# Goal
Copy the entries below character for character, from the first line up to and including the line containing "click(148, 111)".

# Data listing
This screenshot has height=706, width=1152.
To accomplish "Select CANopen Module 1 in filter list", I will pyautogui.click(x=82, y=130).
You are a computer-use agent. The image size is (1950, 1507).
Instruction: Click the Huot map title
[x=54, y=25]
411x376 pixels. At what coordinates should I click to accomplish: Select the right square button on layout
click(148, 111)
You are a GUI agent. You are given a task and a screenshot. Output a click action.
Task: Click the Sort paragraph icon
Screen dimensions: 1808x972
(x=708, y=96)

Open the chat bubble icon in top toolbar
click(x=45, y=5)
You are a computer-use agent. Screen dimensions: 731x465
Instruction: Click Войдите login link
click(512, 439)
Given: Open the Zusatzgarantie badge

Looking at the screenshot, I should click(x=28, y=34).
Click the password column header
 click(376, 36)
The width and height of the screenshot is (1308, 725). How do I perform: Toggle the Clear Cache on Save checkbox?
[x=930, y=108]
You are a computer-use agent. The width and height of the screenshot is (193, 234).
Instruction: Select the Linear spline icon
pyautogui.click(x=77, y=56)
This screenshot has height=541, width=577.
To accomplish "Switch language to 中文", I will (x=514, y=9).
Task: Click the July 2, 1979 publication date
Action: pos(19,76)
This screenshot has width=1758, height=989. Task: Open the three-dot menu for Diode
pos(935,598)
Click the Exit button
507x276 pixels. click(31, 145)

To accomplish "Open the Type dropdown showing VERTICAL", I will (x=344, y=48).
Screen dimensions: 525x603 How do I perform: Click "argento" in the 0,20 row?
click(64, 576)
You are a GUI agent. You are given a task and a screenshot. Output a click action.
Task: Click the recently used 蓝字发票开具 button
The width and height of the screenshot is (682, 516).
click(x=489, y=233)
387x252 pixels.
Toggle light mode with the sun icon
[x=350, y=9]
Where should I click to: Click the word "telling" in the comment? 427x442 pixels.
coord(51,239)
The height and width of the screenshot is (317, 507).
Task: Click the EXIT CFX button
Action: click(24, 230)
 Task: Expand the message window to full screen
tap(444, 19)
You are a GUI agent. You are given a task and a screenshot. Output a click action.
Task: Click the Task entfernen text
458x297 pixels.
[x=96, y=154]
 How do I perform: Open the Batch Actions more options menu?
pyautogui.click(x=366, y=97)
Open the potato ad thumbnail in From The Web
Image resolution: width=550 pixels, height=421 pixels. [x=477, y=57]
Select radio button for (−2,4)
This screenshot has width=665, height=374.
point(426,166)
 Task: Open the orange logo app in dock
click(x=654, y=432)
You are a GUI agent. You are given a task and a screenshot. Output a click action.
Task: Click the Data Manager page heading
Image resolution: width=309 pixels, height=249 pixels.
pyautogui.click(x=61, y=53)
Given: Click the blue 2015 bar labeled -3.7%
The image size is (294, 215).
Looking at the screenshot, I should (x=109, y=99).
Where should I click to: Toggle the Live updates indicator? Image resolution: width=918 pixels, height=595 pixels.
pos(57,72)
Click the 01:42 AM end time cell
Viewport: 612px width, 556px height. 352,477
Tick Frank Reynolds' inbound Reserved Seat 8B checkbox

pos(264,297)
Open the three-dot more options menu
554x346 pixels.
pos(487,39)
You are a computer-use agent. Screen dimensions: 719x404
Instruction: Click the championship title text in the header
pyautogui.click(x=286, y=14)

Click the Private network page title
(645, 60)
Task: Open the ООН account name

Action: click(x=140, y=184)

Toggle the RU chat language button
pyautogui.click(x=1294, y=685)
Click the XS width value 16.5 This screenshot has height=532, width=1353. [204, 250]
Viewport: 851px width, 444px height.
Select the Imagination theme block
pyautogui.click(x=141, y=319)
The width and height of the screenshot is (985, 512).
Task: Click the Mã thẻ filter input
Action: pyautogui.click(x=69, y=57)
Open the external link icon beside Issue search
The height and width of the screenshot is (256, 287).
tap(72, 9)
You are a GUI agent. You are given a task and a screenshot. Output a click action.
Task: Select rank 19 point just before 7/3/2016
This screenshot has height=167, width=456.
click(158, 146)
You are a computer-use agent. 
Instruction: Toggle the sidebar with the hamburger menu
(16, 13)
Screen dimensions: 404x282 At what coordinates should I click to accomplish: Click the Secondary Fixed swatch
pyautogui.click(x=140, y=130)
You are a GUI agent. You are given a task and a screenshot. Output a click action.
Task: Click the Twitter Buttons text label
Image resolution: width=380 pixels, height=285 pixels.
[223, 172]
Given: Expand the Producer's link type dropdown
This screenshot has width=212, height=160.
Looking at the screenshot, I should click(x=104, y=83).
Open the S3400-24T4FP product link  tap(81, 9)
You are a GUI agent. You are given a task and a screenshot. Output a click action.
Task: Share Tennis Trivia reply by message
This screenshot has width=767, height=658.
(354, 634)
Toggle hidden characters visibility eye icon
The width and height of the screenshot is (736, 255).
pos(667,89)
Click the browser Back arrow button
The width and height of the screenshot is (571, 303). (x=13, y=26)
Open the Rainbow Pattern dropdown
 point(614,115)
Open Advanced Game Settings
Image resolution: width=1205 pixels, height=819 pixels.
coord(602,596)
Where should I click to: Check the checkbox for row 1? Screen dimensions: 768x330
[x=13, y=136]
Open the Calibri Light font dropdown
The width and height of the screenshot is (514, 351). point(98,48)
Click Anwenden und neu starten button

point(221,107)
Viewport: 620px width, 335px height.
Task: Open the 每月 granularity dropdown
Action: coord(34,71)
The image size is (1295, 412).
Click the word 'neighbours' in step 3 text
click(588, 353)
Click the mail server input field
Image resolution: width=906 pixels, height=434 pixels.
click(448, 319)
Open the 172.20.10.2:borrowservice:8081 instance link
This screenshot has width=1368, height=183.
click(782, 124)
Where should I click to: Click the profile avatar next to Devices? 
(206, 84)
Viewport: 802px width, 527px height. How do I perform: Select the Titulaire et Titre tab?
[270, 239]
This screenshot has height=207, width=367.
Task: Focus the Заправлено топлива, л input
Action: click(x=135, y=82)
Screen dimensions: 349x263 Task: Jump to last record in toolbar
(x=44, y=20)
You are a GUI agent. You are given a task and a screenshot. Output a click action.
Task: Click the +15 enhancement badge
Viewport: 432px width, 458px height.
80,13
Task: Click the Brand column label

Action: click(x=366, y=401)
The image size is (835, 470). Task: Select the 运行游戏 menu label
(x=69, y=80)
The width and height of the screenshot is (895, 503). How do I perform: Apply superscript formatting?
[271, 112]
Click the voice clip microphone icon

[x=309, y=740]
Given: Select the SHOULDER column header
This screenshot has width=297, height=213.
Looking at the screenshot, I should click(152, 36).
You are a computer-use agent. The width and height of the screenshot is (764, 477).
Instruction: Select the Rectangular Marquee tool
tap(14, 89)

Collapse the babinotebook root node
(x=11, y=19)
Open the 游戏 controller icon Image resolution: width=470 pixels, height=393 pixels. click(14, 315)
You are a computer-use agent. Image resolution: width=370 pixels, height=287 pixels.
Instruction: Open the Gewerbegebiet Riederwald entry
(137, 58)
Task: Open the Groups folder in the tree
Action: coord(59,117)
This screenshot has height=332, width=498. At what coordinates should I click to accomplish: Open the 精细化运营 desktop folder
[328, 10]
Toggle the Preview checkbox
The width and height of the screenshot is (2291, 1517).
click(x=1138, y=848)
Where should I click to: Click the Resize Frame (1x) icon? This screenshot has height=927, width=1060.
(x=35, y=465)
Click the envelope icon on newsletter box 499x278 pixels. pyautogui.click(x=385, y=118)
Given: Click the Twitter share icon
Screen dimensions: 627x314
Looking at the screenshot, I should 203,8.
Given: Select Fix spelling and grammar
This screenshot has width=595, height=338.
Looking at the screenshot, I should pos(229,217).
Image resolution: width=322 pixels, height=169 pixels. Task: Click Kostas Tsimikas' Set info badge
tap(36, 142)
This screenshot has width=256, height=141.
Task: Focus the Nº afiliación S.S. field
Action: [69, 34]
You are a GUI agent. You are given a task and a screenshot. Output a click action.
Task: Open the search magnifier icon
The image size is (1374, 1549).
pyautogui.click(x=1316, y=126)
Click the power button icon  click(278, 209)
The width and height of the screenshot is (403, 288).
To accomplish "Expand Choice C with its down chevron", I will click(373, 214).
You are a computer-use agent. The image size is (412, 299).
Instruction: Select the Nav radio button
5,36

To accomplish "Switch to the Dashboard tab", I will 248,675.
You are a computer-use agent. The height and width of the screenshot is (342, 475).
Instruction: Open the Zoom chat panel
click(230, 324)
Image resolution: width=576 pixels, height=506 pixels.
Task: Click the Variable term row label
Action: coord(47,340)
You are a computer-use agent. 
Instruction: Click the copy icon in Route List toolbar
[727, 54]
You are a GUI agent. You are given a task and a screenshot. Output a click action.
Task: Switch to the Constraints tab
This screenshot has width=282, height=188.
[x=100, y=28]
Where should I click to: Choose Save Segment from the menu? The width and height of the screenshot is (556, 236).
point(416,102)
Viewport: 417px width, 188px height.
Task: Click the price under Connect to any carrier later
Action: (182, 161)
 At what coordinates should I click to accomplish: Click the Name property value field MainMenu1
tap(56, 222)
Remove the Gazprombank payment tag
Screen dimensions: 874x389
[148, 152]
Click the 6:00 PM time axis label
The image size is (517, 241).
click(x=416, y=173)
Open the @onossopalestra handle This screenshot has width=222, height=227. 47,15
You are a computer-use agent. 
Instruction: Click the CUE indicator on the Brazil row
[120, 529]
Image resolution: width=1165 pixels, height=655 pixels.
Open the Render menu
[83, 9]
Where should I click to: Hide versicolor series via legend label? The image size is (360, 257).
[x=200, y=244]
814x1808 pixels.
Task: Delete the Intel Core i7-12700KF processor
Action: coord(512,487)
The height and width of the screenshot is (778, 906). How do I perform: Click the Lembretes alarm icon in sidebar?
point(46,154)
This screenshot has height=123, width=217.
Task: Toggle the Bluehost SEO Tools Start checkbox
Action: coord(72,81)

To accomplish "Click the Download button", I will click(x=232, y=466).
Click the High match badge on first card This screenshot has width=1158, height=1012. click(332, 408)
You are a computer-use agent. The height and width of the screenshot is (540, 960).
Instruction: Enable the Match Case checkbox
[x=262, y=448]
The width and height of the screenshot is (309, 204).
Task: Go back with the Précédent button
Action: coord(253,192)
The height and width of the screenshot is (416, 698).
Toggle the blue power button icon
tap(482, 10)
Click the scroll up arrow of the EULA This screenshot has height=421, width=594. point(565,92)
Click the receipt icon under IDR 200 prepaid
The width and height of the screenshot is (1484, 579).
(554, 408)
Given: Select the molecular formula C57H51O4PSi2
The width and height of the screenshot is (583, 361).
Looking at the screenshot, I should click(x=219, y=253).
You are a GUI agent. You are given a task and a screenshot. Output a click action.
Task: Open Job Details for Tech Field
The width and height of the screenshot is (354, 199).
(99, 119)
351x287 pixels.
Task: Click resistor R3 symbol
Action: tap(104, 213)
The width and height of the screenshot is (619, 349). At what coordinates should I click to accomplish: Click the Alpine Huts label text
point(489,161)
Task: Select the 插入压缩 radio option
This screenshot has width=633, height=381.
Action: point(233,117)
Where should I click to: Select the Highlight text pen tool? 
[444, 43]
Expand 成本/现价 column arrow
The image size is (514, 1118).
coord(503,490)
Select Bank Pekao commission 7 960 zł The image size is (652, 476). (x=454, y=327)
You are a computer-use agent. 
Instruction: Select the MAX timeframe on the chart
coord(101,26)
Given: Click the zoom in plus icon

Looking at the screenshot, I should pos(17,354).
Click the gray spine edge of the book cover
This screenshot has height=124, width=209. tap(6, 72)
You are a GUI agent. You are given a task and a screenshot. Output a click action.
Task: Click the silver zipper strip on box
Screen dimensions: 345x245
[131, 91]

# Result for this task
This screenshot has height=706, width=1152.
To accomplish "Select CANopen Module 1 in filter list", I will pyautogui.click(x=82, y=130).
You are a computer-use agent. The image size is (1950, 1507).
Instruction: Click the Huot map title
[x=54, y=25]
411x376 pixels. At what coordinates should I click to accomplish: Select the right square button on layout
click(148, 111)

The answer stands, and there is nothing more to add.